Iselin Ørbek Eide, Christer Eskedal, Kai Gustavsen, Kent Hart, Azimil Gani Alam, Guangyu Cao
Year:
2024
Languages: English | Pages: 11 pp
Bibliographic info:
44th AIVC - 12th TightVent - 10th venticool Conference – Dublin, Ireland - 9-10 October 2024

The project aims to investigate the degree of influence that outdoor conditions may have on the indoor environment in Norwegian schools. It also aims to ascertain whether it is possible to use outdoor parameters such as particulate matter, relative humidity, and air temperature, along with indoor parameters including CO2, relative humidity, and air temperature, to predict indoor particulate matter values. The outdoor data was gathered from various weather stations near the schools, while the indoor data was provided by N3, who collected it using sensors within the schools. To predict indoor particulate matter values, a machine learning algorithm, random forest regression, was employed. The project's findings highlight the significant impact of outdoor conditions on indoor environments. These encompass a wide spectrum, ranging from local weather effects, like cold temperatures leading to pollutant accumulation at lower altitudes, to remote occurrences, such as Sahara sands traveling thousands of kilometres by wind to Norway. Variations in the correlation between indoor and outdoor PM10 values across different locations and classrooms suggest potential diverse sources of particulate matter, seasonal effects on indoor air quality, or disparities in ventilation systems and cleaning procedures. These initial findings were further investigated by a random forest regression algorithm in machine learning.
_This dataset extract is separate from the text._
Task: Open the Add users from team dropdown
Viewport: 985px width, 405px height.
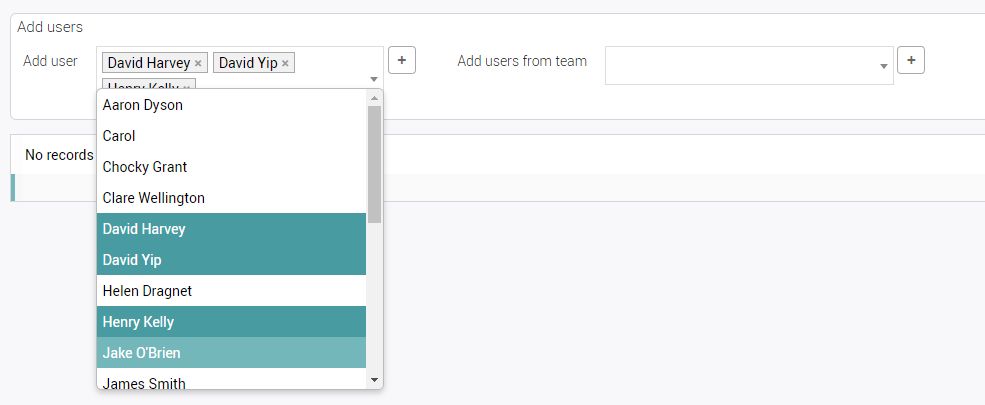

This approach incorporated diverse outdoor and indoor parameters to assess feature importance and forecast indoor PM10 levels, resulting in robust models with achieved R-squared values reaching 0.92. In January, outdoor temperature emerged as the primary influential factor, followed closely by outdoor PM2.5 values and indoor relative humidity. In contrast, September emphasized indoor relative humidity as the most significant influence. Notably, indoor CO2 demonstrated a consistent level of influence in both January and September, likely due to consistent student activity. The robustness of the random forest models and their close alignment with actual PM10 values suggest a strong potential for establishing future cleaning procedures based on predictive models.